_Provided records_:
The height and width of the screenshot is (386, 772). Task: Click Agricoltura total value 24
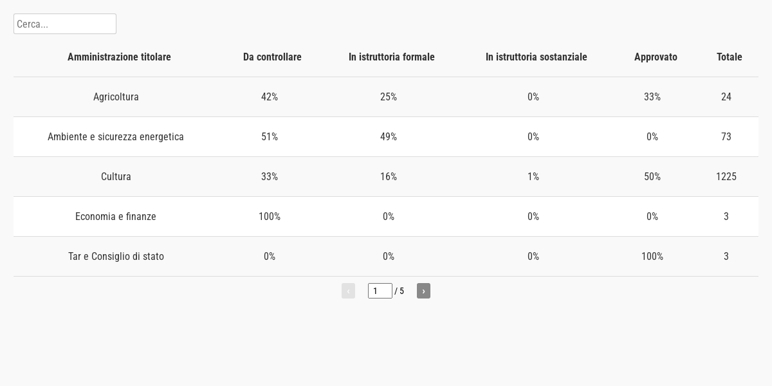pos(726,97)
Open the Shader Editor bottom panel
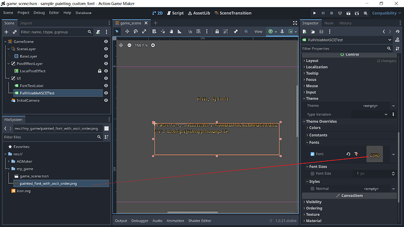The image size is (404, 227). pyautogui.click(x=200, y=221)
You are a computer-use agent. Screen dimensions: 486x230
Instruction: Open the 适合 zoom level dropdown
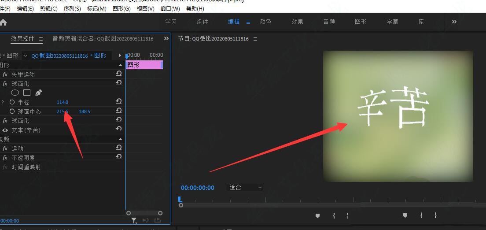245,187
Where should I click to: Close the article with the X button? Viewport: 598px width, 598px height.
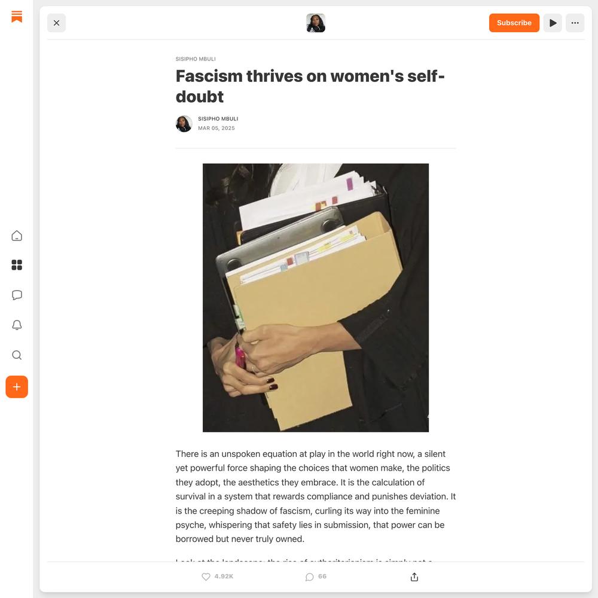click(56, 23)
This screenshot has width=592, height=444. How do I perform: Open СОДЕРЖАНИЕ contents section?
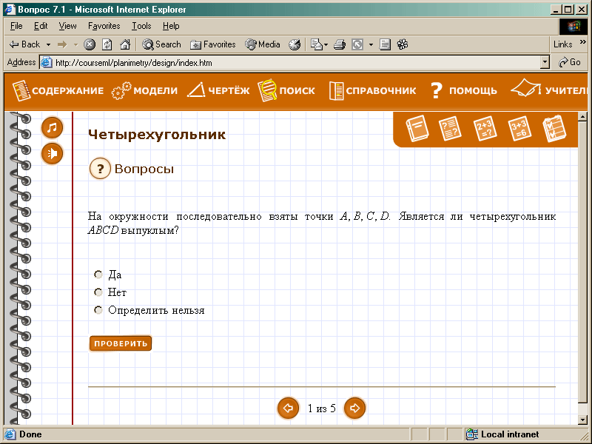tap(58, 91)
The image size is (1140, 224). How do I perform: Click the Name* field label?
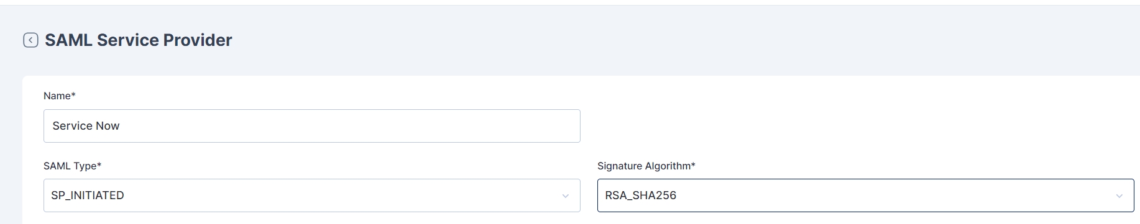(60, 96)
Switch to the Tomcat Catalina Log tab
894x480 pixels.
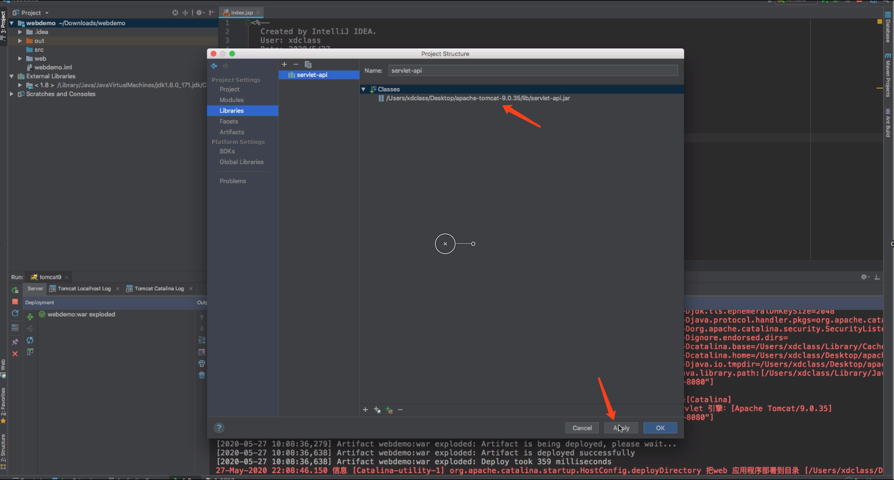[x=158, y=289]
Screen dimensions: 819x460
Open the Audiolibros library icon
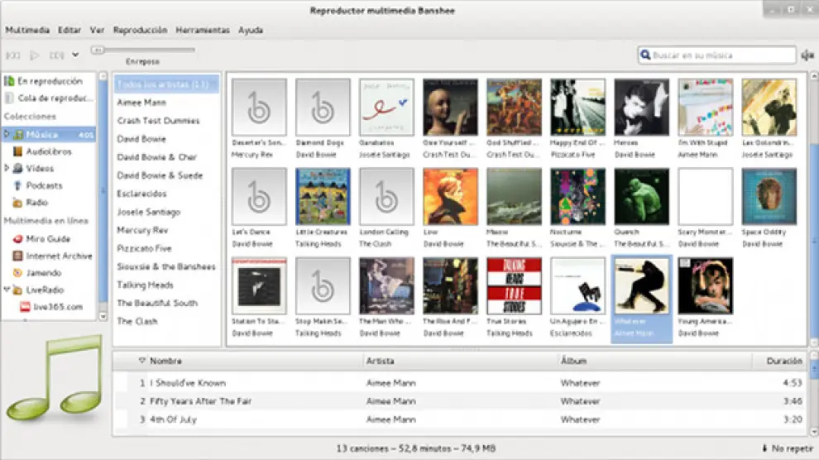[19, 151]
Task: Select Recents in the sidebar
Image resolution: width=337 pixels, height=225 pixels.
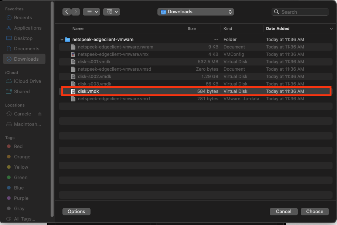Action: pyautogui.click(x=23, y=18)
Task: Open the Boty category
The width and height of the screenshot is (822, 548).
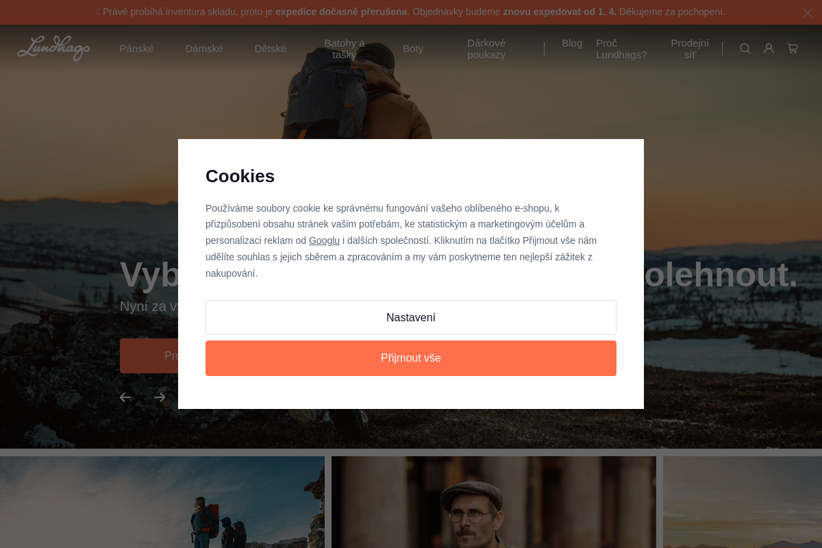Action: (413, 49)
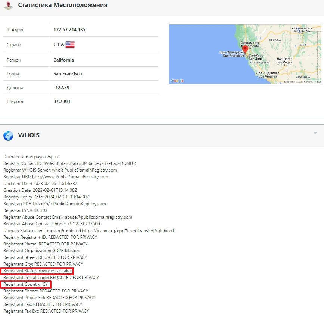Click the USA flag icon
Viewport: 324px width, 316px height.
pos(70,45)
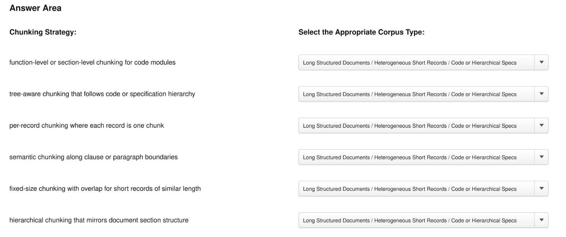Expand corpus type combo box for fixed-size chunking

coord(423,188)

---

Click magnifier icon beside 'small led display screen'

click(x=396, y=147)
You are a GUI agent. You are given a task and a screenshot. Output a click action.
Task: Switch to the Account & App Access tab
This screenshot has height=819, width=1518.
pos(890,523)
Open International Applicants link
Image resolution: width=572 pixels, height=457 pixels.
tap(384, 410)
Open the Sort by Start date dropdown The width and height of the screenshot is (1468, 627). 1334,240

_Exercise aim_:
Precisely those lines above that run from the line with "894x480 pixels." up to and including the line with "Task: Open the Boty category" are to be set down, with the pictures omitted.

_Written answer_:
894x480 pixels.
[x=158, y=289]
Screen dimensions: 819x460
Open the Audiolibros library icon
[19, 151]
Task: Select Recents in the sidebar
Image resolution: width=337 pixels, height=225 pixels.
Action: pyautogui.click(x=23, y=18)
Task: Open the Boty category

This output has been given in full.